VORLIEGENDER TEXT ->
■ ■ ■ ■ ■

Besuch in Butscha
Wolodymyr Selenskyj macht sich selbst ein Bild von der Lage in der Stadt, in der russische Truppen ein Massaker verübt haben sollen. International ringt man um eine Reaktion auf das Grauen.
KIEW/MOSKAU/DÜSSELDORF Der Präsident ist da. Wolodymyr Selenskyj ist nach Butscha gekommen. Dorthin, wo am Wochenende die Auswirkungen des russischen Angriffskriegs für die ganze Welt sichtbar wurden in Bildern von Tod und Zerstörung. In Butscha seien Kriegsverbrechen begangen worden, sagt Selenskyj am Montag vor Journalisten. „Die Welt wird das als Genozid anerkennen.“
Die Bilder aus Butscha lösten weltweit Entsetzen aus. In der Vorortgemeinde der ukrainischen Hauptstadt Kiew waren am Wochenende nach dem Rückzug der russischen Truppen Hunderte Leichen entdeckt worden. Einige lagen mit gefesselten Händen auf der Straße. Die Zeitung „Ukrajinska Prawda“meldete unter Berufung auf einen Bestattungsdienst, bis Sonntagabend seien 330 bis 340 leblose Körper eingesammelt worden. Auch in anderen Gemeinden in der Umgebung Kiews wurden Todesopfer entdeckt.
Die Ukraine macht für das Massaker in Butscha die nun abgezogenen russischen Truppen verantwortlich. Moskau bestreitet das und spricht von „Fälschung“. Es handele sich um einen „erfundenen Angriff“mit dem Ziel, Russland zu diskreditieren, sagt der russische Außenminister Sergej
Lawrow laut der Nachrichtenagentur Tass. Auch das Präsidialamt wies die Vorwürfe kategorisch zurück. Die Fakten und der zeitliche Ablauf der Vorkommnisse entsprächen nicht der ukrainischen Darstellung, sagt Kreml-Sprecher Dmitri Peskow. Deshalb sollten Anschuldigungen der ukrainischen Seite angezweifelt werden und internationale Politiker keine vorschnellen Schlüsse ziehen.

■ ■ ■ ■ ■

AUFGABENSTELLUNG ->
1. Ändere im Text über Butscha den Abschnitt, der bei „Die Ukraine macht“ beginnt und bei „vorschnellen Schlüsse ziehen.“ endet, indem du „Präsidialamt“ durch „Büro des Präsidenten“ ersetzt, und gib ihn so wieder.
2. Fasse den Text über Butscha in zwei Sätzen zusammen.
3. Schreibe den Text über Butscha im Anschluss an seinen letzten Satz weiter.
Die Datensätze haben mit dem Text über Butscha nichts zu tun.

■ ■ ■ ■ ■

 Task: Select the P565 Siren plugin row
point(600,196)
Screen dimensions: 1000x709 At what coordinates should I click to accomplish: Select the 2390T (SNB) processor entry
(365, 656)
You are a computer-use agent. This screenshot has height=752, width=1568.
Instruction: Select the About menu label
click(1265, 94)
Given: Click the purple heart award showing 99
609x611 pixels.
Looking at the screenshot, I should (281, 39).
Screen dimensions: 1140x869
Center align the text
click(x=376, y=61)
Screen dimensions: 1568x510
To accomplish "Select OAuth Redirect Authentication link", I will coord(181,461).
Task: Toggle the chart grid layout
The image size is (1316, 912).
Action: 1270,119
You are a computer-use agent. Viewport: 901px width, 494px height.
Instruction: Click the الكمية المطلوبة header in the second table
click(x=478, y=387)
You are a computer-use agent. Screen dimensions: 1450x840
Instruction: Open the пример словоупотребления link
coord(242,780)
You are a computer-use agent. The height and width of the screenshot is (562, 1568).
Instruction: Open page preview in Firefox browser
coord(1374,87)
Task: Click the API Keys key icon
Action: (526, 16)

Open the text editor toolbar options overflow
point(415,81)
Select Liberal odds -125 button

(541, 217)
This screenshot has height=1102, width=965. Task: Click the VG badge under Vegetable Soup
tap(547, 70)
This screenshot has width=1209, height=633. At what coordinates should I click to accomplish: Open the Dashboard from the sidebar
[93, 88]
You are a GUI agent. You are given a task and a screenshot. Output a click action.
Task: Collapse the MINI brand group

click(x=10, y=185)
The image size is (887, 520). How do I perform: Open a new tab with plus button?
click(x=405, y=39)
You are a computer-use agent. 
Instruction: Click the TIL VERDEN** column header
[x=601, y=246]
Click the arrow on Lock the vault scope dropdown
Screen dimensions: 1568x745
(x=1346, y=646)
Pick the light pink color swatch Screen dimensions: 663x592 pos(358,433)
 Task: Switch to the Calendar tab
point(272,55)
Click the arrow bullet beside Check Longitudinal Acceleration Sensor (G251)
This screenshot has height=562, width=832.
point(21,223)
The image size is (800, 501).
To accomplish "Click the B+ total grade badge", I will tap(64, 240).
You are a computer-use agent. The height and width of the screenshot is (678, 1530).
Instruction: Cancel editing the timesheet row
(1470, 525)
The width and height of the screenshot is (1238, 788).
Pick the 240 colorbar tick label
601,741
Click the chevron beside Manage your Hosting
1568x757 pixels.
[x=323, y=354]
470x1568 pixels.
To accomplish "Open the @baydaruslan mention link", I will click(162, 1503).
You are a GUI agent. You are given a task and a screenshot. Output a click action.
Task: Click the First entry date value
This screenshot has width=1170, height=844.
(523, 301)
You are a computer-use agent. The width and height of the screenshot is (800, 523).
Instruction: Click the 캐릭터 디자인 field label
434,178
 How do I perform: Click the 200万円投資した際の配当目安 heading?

■ ■ ■ ■ ■

LÖSUNGEN DER AUFGABEN ->
1.
Die Ukraine macht für das Massaker in Butscha die nun abgezogenen russischen Truppen verantwortlich. Moskau bestreitet das und spricht von „Fälschung“. Es handele sich um einen „erfundenen Angriff“mit dem Ziel, Russland zu diskreditieren, sagt der russische Außenminister Sergej
Lawrow laut der Nachrichtenagentur Tass. Auch das Büro des Präsidenten wies die Vorwürfe kategorisch zurück. Die Fakten und der zeitliche Ablauf der Vorkommnisse entsprächen nicht der ukrainischen Darstellung, sagt Kreml-Sprecher Dmitri Peskow. Deshalb sollten Anschuldigungen der ukrainischen Seite angezweifelt werden und internationale Politiker keine vorschnellen Schlüsse ziehen.

2. Nach dem Rückzug der russischen Truppen wurden in Butscha, einer Vorortgemeinde Kiews, Hunderte Leichen entdeckt, und Präsident Selenskyj sprach bei seinem Besuch dort von Kriegsverbrechen. Die Ukraine macht die russischen Truppen für das Massaker verantwortlich, während Moskau die Vorwürfe als Fälschung zurückweist.

3.
Die Suche nach weiteren Opfern dauert am Montag an. Die ukrainischen Behörden sind immer noch dabei, Spuren zu sichern. Dabei sollen sie in den kommenden Tagen internationale Hilfe bekommen. Mehr als 280 Tote wurden bereits in einem Massengrab beigesetzt. Wolodymyr Selenskyj kündigt außerdem an, es werde ein spezieller Justizmechanismus geschaffen, um die Gräueltaten unter Beteiligung internationaler Staatsanwälte und Richter zu untersuchen. Die Frage eines Reporters, ob es nun immer noch möglich sei, mit Russland über Frieden zu verhandeln, bejaht der ukrainische Staatschef: „Die Ukraine muss Frieden bekommen“, sagt er.
Angesichts der schockierenden Taten in Butscha bereitet der Westen schärfere Sanktionen gegen Russland vor. Nach Angaben des EU-Außenbeauftragten Josep Borrell arbeitet die EU unter Hochdruck an neuen Strafmaßnahmen. Er zeigt sich im Namen der Mitgliedsstaaten bestürzt: „Die Massaker in der Stadt Butscha und anderen ukrainischen Städten werden in die Liste der Gräueltaten aufgenommen werden, die auf europäischem Boden verübt wurden.“Kommissionspräsidentin Ursula von der Leyen kündigt an, Ermittlungsteams in die Ukraine zu schicken. US-Präsident Joe Biden fordert eine Untersuchung wegen Kriegsverbrechen gegen den russischen Präsidenten Wladimir Putin.
Die Bundesregierung erklärt derweil 40 russische Diplomaten zu in Deutschland „unerwünschten Personen“. Es handle sich um Angehörige der russischen Botschaft, teilt Außenministerin Annalena Baerbock (Grüne) mit. Werden Diplomaten zu unerwünschten Personen erklärt, kommt dies einer Ausweisung gleich.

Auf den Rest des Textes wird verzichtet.